*** Begin section ***

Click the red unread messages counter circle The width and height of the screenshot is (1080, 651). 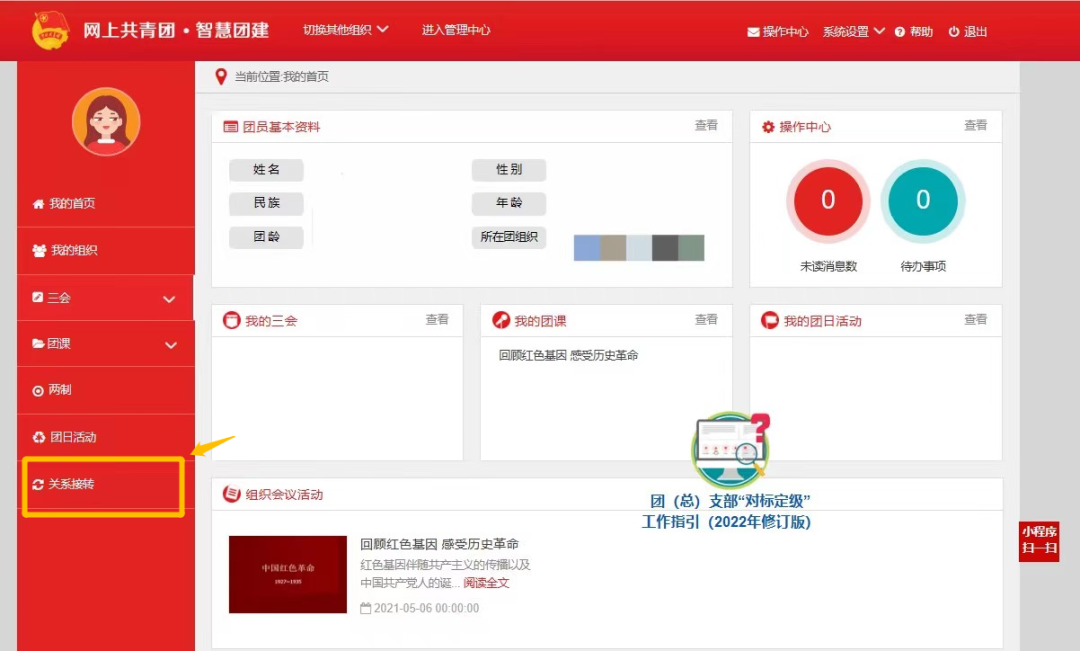[x=827, y=201]
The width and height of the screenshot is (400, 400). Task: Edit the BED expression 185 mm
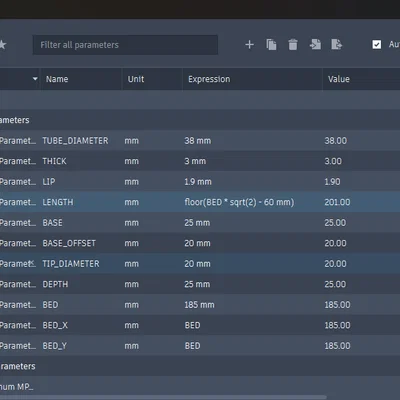coord(199,305)
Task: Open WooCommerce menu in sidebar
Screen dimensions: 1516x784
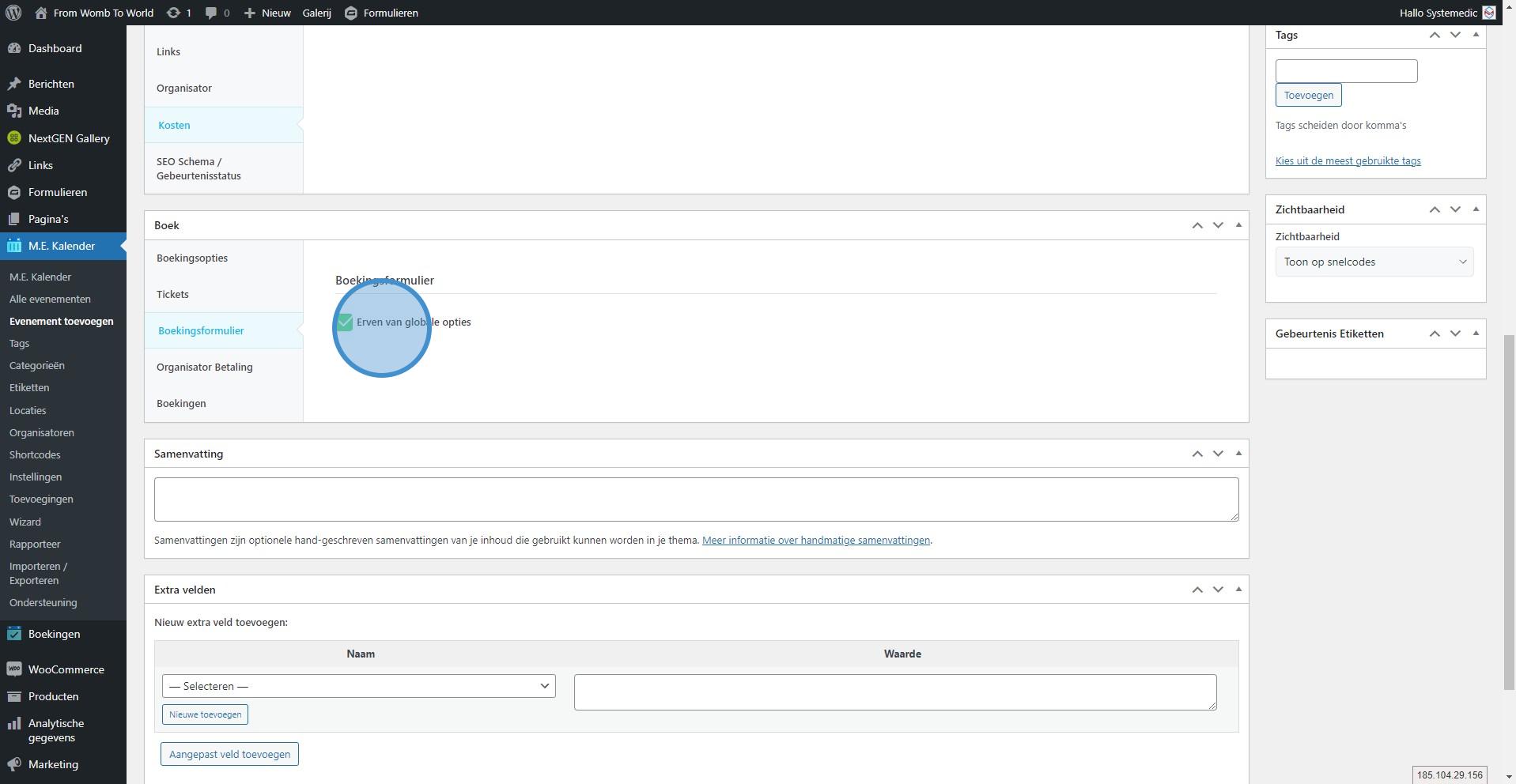Action: [x=66, y=669]
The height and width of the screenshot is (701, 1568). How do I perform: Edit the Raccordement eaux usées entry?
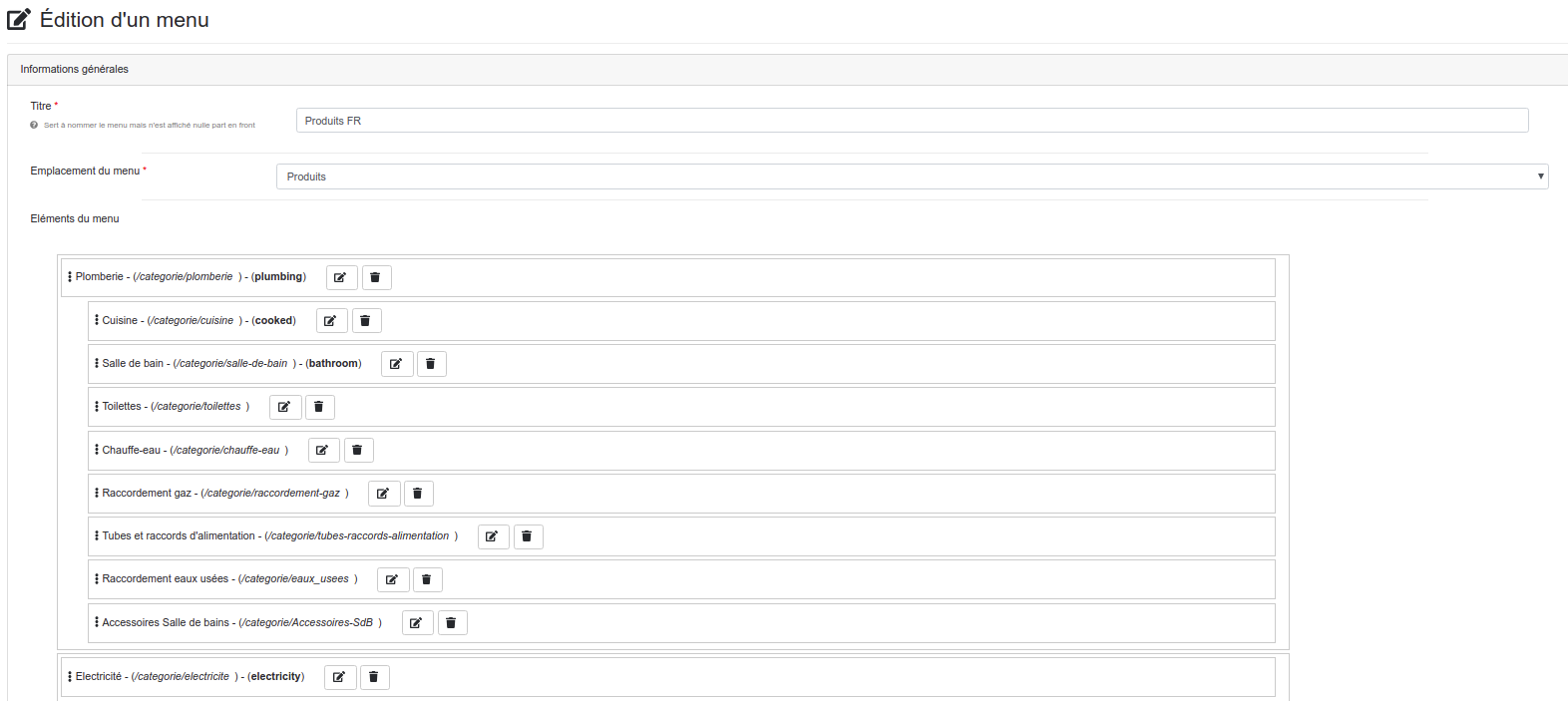coord(393,579)
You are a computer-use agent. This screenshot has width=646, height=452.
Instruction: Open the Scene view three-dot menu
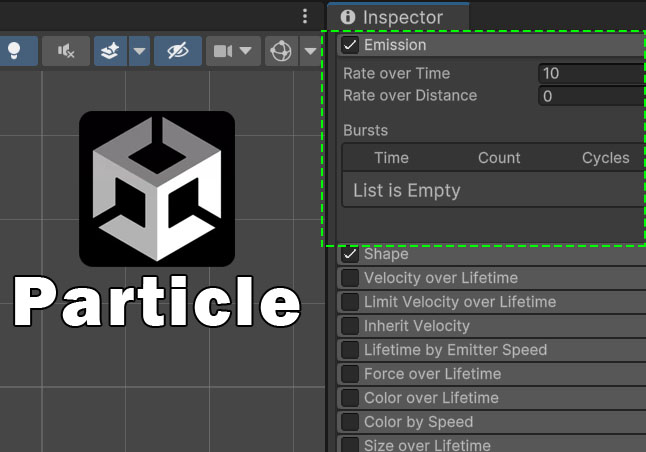coord(305,17)
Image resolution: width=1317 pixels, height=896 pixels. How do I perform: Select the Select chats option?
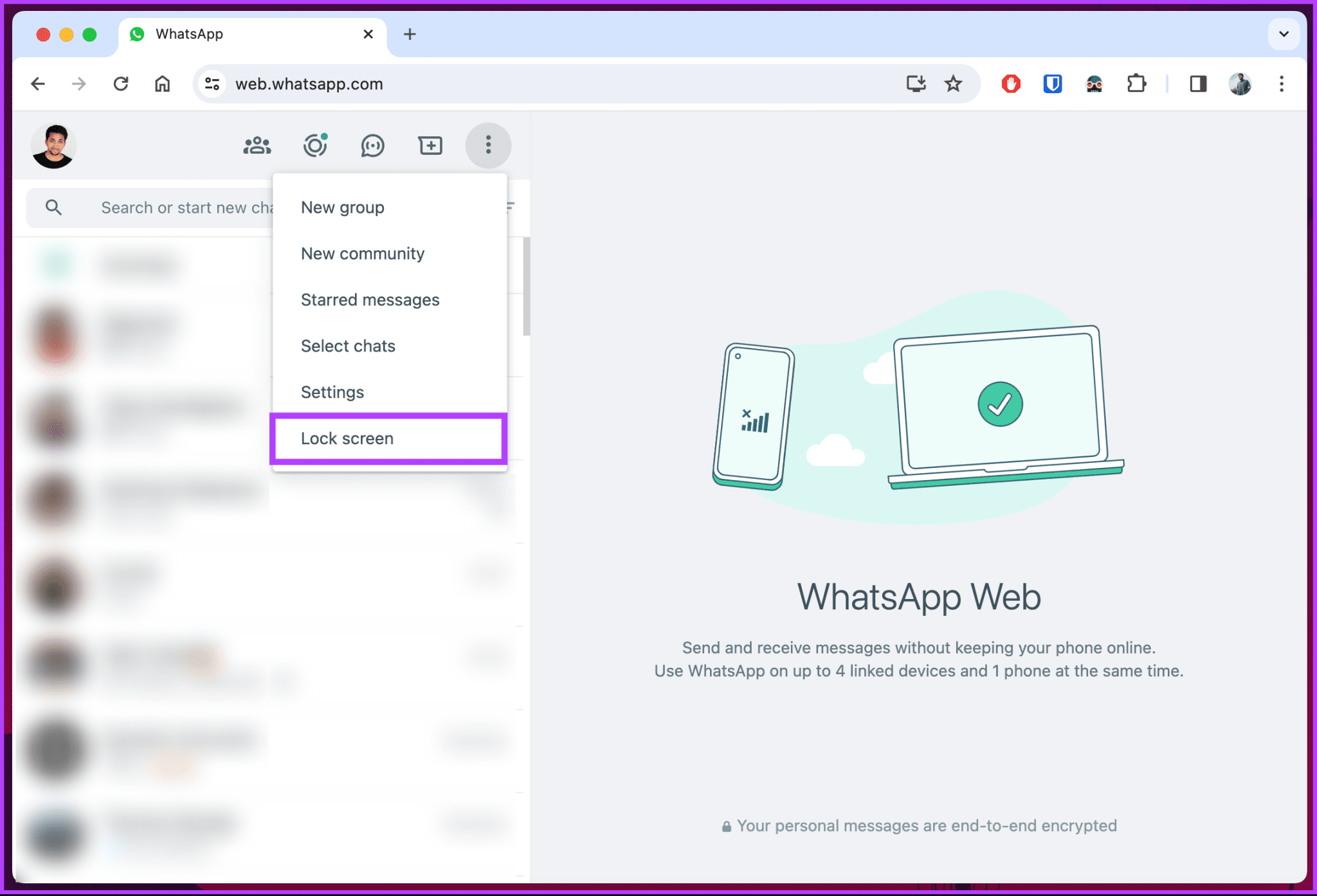[x=347, y=345]
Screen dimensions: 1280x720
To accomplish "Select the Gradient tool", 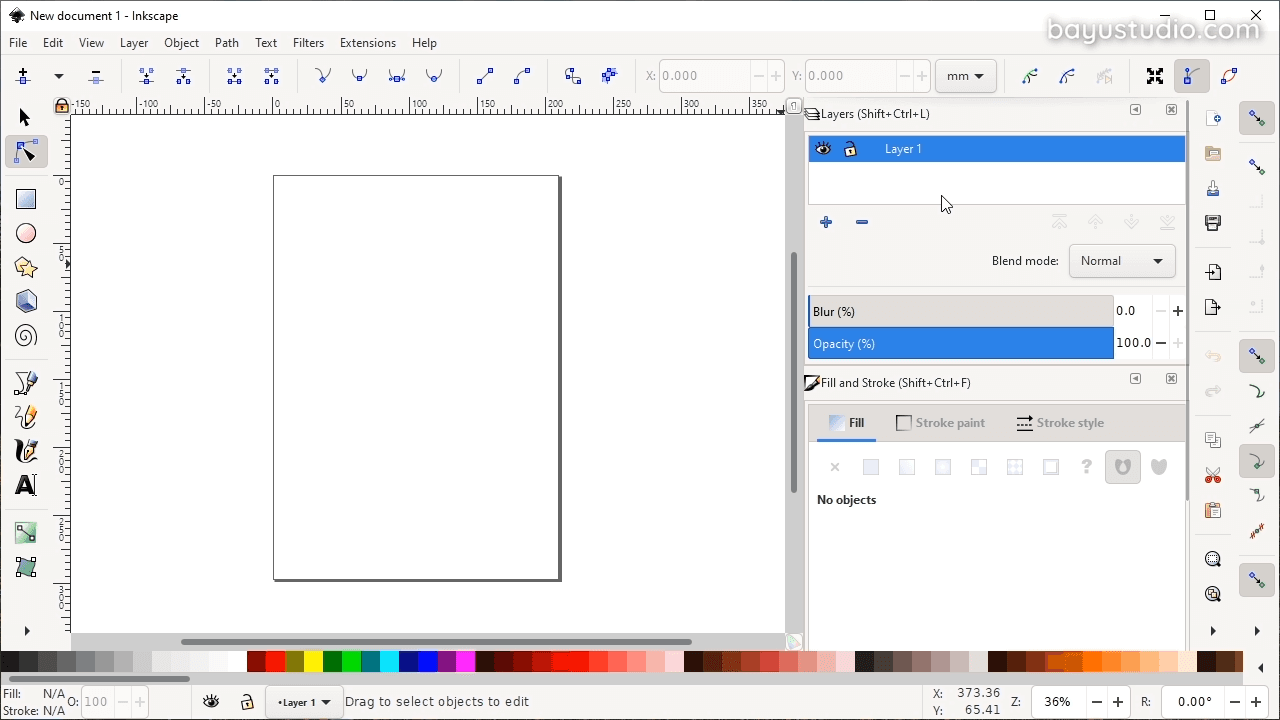I will 26,532.
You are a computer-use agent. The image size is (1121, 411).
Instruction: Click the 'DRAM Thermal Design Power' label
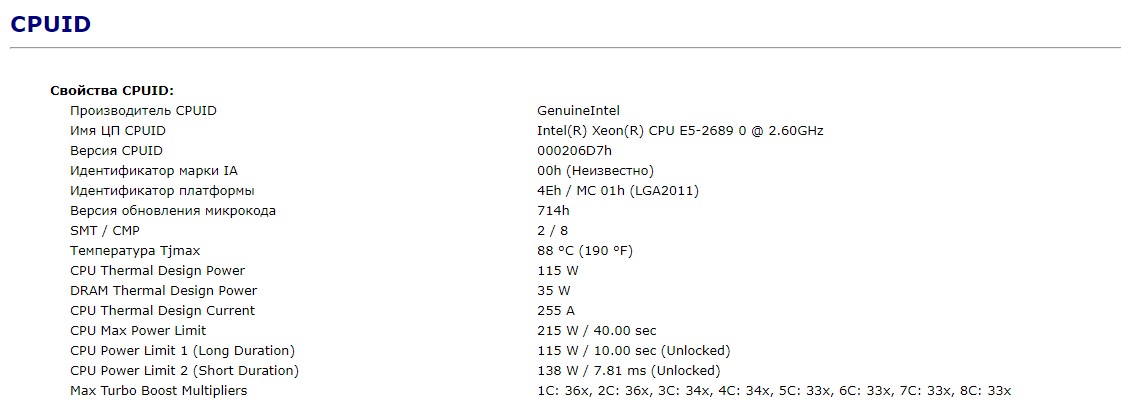[163, 290]
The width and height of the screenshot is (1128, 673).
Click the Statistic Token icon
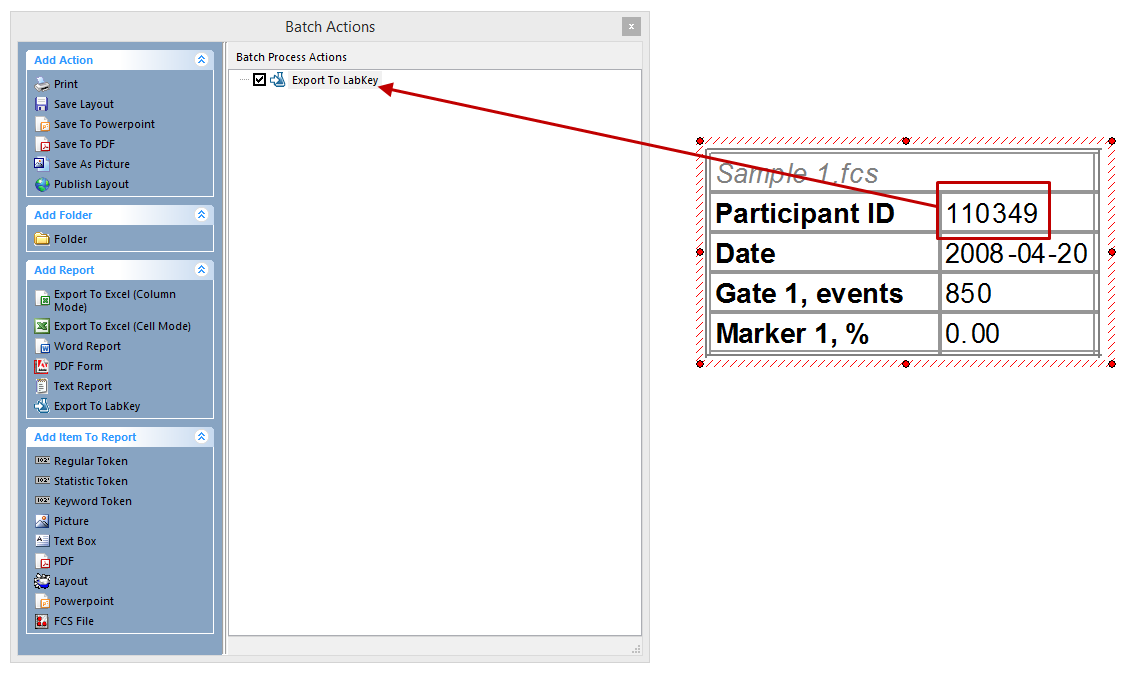click(42, 481)
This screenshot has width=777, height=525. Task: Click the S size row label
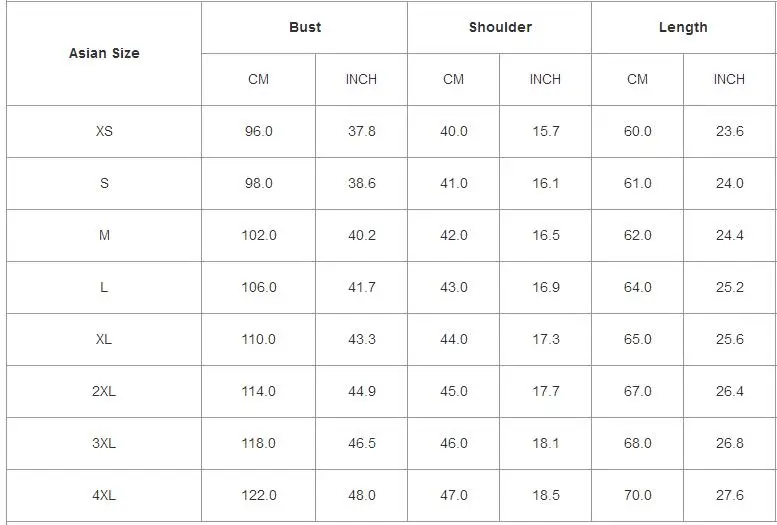click(x=104, y=183)
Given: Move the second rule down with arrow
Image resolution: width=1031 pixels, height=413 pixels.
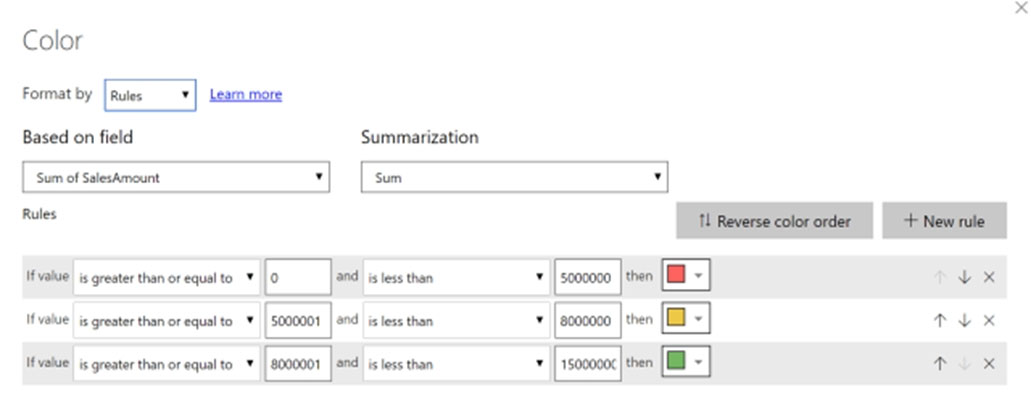Looking at the screenshot, I should [964, 320].
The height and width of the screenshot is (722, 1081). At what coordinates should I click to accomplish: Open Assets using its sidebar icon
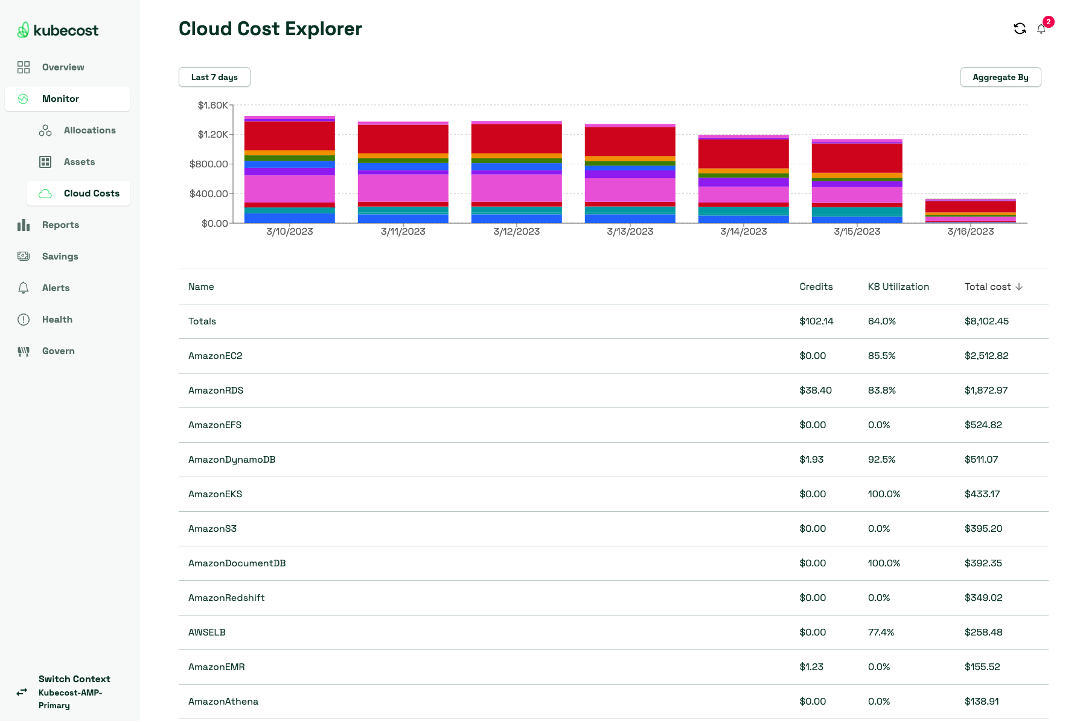(x=44, y=161)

*** End section ***

§ DIRECTIONS FOR THIS TASK:
In the copy you return, include exactly the lines from the one containing "Image resolution: width=1031" through the final line of the listing, and no pictures.

§ ANSWER FOR THIS EXERCISE:
Image resolution: width=1031 pixels, height=413 pixels.
Looking at the screenshot, I should [964, 320].
The height and width of the screenshot is (722, 1081). At what coordinates should I click to accomplish: Open Assets using its sidebar icon
(x=44, y=161)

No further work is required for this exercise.